Exercise directions
Look below for the line containing "Click the Apicius chef-hat logo in the header". Write out that line and the rest through the last one, exactly as they appear, but without pictures.

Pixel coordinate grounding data

⟨

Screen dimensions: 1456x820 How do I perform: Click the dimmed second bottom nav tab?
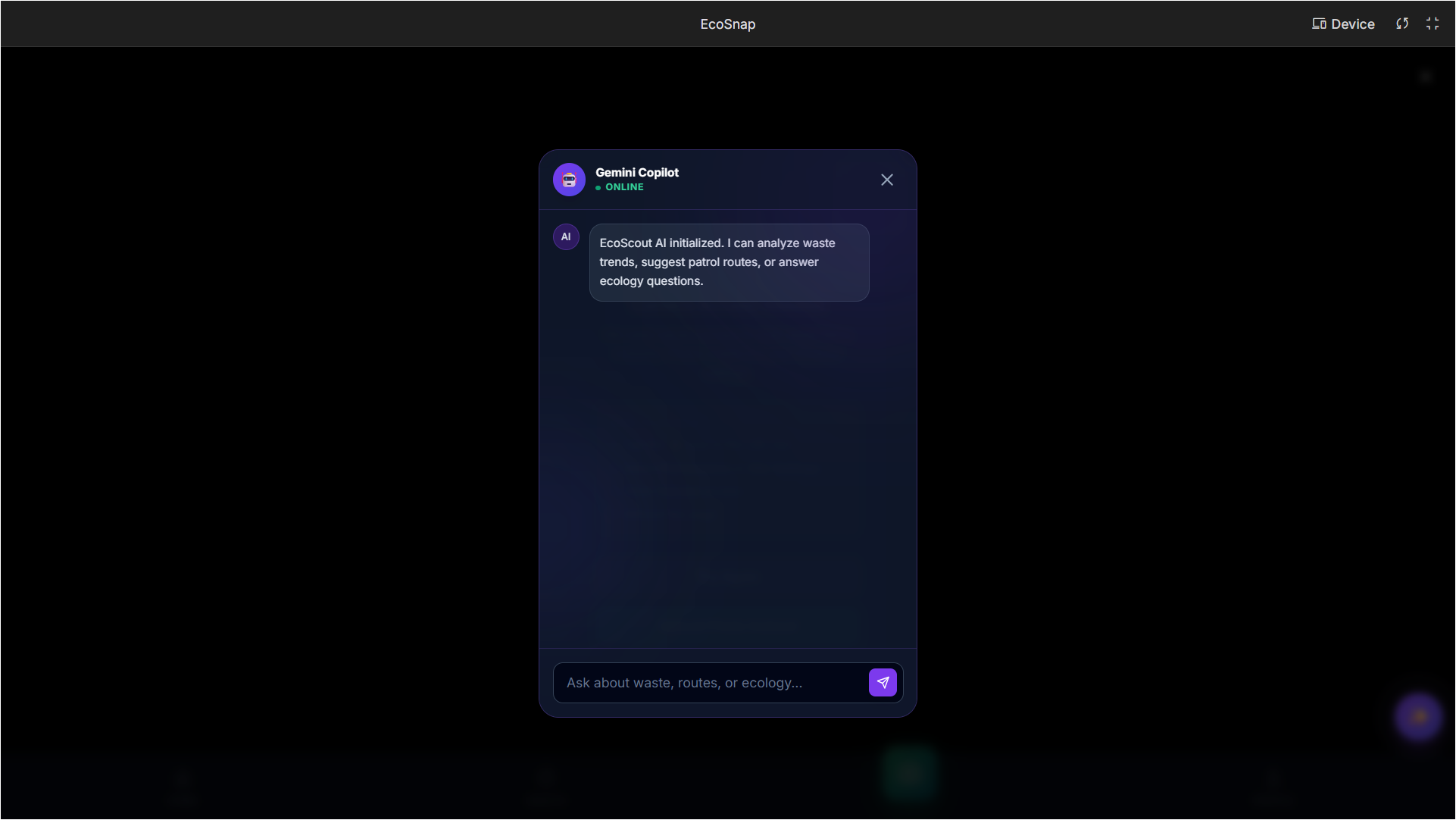tap(545, 787)
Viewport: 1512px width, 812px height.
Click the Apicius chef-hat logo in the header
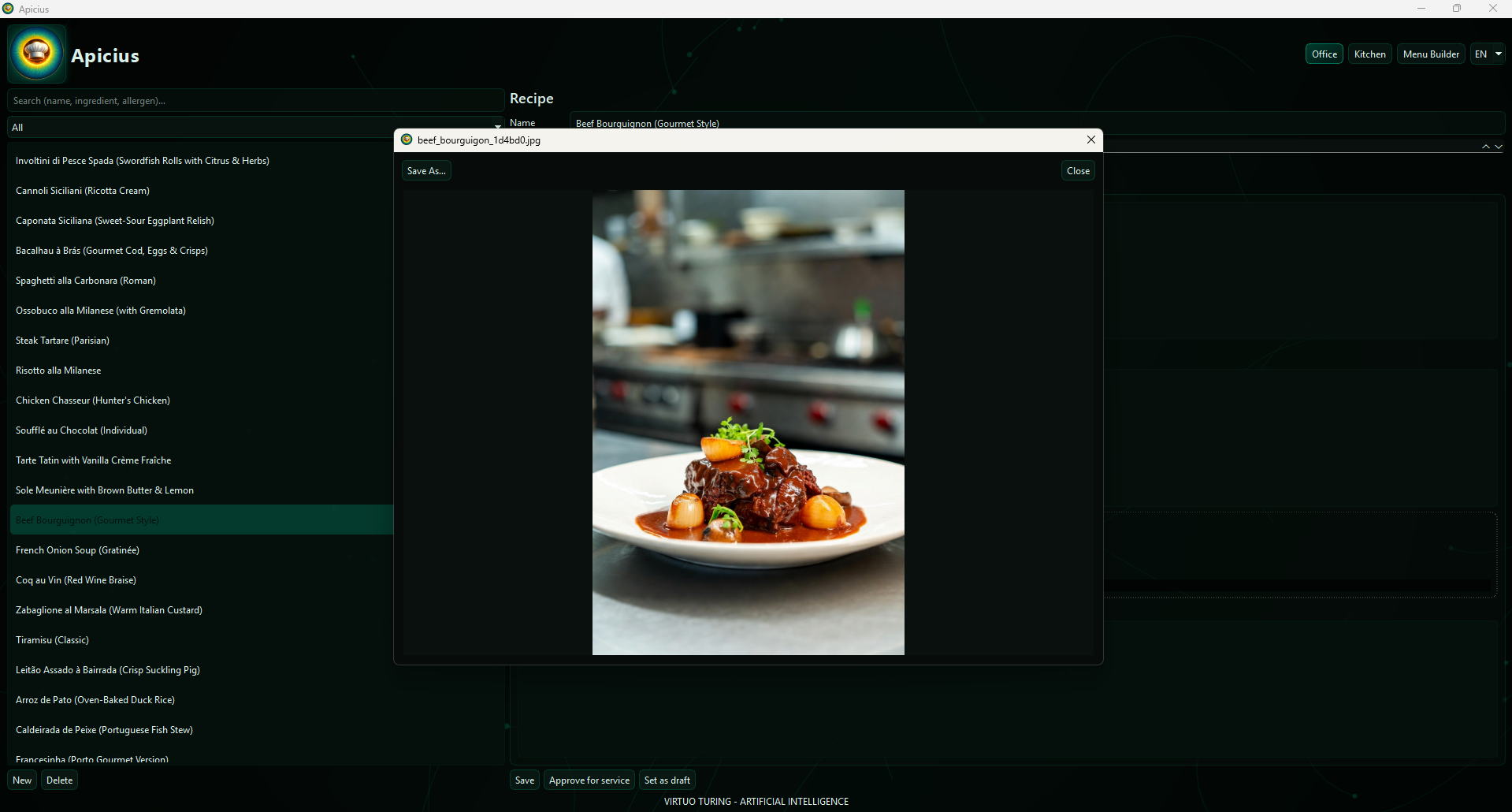pos(36,53)
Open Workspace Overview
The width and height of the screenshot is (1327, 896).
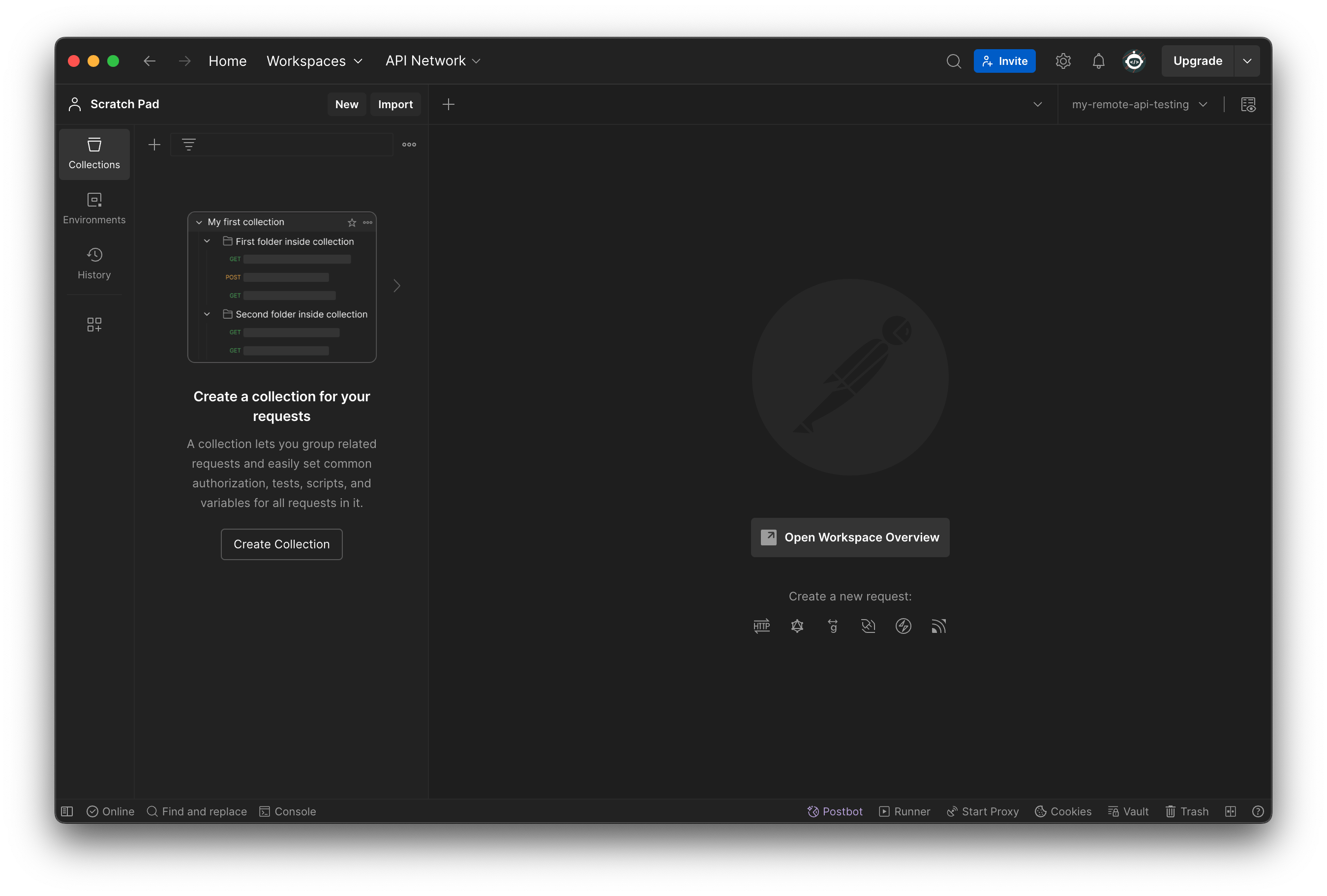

⟩

Written answer
Click the Apicius chef-hat logo in the header
pos(36,53)
Open Workspace Overview
The width and height of the screenshot is (1327, 896).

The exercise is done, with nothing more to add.